Collected data entries
↓

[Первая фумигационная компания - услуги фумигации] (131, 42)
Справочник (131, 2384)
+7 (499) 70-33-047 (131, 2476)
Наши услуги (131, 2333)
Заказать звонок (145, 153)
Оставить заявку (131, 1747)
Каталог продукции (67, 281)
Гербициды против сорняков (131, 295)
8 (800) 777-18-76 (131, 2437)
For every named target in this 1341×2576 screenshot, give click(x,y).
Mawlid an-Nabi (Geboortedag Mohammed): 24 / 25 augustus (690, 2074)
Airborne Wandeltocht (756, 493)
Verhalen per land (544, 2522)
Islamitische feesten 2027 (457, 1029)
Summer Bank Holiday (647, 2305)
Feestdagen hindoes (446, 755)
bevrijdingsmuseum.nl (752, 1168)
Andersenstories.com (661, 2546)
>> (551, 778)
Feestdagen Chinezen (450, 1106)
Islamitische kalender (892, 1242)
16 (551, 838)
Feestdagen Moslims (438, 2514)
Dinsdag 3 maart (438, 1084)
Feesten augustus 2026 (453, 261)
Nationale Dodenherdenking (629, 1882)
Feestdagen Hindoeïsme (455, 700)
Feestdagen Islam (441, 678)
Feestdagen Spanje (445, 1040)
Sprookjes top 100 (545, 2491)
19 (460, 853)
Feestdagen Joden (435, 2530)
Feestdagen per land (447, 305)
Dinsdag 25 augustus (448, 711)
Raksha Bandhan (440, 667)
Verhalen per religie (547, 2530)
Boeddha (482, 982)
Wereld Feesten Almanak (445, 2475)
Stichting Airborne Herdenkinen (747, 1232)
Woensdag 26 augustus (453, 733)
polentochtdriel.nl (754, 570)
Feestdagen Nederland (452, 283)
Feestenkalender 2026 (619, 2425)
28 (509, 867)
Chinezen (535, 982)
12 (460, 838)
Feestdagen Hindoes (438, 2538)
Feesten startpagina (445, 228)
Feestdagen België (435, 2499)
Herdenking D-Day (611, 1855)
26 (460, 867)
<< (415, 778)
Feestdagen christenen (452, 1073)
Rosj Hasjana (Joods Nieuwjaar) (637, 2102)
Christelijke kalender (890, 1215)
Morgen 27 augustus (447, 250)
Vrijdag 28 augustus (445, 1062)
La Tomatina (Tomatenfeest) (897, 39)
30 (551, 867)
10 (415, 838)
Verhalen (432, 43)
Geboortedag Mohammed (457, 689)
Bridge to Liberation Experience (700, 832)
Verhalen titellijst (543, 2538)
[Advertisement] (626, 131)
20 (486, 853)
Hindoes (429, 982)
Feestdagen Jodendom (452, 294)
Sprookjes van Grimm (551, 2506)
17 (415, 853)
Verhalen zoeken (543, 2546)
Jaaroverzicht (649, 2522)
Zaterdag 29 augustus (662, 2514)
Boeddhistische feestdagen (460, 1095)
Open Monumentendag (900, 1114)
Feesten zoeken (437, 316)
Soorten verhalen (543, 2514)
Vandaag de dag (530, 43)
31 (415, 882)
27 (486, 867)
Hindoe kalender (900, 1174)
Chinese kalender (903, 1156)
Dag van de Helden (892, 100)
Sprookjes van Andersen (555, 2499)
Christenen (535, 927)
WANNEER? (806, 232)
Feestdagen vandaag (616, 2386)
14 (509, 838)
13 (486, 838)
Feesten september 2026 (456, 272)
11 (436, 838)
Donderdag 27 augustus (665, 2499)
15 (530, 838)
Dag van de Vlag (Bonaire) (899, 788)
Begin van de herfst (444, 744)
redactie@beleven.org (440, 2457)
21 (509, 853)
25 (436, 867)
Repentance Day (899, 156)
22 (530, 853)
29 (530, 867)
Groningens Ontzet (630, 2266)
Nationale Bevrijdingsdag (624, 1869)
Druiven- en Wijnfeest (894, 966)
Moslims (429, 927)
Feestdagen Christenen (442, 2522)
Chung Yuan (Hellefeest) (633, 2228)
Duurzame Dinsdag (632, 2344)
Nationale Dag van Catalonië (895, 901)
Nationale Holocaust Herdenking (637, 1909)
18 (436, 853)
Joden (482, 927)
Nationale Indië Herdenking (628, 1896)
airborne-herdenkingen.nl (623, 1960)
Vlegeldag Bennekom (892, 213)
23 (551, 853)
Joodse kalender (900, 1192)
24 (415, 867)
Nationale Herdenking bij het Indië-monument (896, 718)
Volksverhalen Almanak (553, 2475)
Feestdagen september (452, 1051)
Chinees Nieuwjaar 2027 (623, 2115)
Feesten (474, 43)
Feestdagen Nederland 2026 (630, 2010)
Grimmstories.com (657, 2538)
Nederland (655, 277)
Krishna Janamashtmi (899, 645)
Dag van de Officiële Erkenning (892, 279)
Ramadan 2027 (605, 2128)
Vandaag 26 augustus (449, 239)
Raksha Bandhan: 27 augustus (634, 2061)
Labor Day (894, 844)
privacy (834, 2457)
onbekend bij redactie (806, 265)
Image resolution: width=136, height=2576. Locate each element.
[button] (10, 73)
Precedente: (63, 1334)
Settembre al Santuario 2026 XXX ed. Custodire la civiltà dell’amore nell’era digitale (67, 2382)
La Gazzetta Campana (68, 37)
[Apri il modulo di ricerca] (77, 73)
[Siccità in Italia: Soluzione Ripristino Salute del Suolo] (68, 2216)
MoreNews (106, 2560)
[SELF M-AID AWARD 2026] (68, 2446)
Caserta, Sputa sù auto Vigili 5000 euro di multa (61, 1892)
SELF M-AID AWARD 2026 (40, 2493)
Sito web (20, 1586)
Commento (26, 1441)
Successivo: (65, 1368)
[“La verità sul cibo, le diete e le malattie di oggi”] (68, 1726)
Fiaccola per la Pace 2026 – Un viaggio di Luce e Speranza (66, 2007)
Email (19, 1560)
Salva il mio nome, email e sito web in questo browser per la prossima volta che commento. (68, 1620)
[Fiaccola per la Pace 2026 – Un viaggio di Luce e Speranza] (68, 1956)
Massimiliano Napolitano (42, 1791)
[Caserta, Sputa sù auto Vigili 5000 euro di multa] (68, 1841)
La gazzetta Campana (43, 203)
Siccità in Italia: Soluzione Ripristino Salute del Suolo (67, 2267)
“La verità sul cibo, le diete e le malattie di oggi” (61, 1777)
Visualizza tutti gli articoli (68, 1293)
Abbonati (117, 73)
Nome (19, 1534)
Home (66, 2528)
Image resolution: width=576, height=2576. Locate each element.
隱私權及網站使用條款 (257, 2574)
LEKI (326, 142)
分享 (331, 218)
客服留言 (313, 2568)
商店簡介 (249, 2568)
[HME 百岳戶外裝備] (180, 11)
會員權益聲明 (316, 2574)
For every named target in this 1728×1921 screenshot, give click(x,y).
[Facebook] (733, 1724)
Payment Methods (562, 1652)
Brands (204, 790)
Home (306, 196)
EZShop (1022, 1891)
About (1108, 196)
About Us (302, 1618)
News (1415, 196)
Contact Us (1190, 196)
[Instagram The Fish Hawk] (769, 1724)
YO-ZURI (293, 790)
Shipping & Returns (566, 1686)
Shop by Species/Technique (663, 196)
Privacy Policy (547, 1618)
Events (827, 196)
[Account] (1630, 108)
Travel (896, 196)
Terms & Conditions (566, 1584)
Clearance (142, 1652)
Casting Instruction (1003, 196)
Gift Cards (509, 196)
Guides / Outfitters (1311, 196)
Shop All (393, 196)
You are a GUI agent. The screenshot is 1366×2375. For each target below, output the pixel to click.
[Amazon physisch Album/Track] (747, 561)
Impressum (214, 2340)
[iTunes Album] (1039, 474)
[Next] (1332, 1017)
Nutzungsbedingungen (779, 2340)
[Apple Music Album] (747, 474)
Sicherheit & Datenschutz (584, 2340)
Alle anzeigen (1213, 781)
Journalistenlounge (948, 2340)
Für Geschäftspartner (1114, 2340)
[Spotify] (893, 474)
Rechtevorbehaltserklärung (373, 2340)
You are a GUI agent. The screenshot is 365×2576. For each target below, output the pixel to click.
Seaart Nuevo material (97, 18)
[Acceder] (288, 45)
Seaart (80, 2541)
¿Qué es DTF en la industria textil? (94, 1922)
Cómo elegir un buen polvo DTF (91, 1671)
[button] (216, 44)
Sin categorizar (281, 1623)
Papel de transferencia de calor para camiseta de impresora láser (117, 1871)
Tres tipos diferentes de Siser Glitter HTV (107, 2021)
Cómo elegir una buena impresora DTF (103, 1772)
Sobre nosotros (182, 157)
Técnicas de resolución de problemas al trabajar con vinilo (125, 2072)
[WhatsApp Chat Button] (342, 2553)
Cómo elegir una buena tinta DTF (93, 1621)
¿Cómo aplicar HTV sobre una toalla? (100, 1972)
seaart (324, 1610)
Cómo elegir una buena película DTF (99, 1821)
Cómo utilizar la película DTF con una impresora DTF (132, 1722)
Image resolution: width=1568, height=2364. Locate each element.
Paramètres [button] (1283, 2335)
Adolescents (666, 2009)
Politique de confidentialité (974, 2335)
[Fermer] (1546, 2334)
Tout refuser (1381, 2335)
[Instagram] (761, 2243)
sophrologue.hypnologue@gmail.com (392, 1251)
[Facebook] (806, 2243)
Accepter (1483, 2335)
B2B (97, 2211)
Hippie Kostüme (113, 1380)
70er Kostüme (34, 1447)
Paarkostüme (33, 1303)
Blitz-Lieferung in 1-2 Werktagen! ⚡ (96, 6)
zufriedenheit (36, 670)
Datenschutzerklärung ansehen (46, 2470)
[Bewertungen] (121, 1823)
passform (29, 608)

↑

Supply the number of lines above that contain the word "augustus", and nothing else.

REPLY
10